• **Supplied data**
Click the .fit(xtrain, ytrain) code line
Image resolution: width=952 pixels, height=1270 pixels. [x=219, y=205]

---

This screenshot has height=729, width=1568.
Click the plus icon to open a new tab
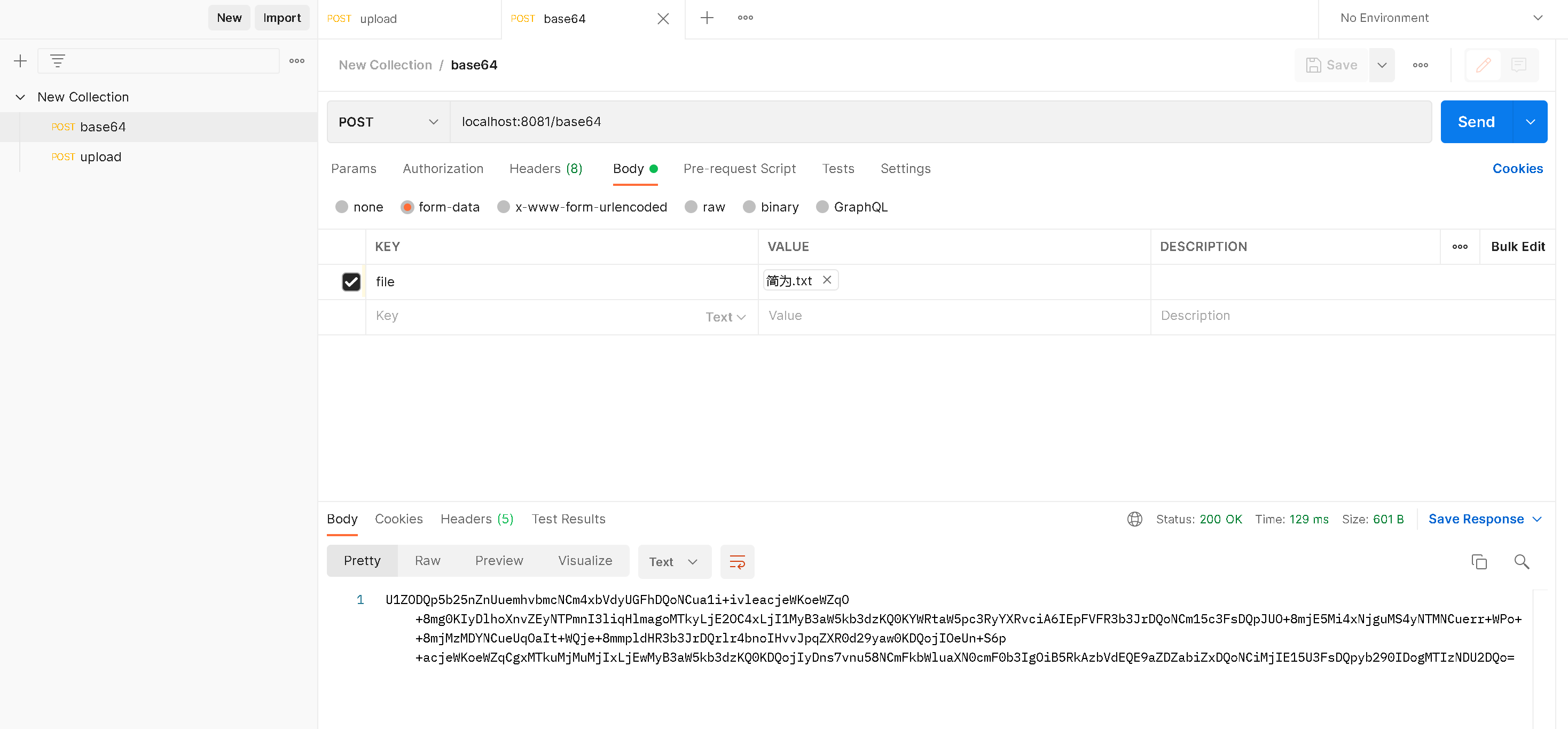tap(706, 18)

• **Exercise goal**
Change "plus icon" to "add-tab button" in the data starting at the line containing "This screenshot has height=729, width=1568." and ending at the line containing "tap(706, 18)". Give only those lines, with the pictures left out.

• **Result of the exercise**
This screenshot has height=729, width=1568.
Click the add-tab button to open a new tab
tap(706, 18)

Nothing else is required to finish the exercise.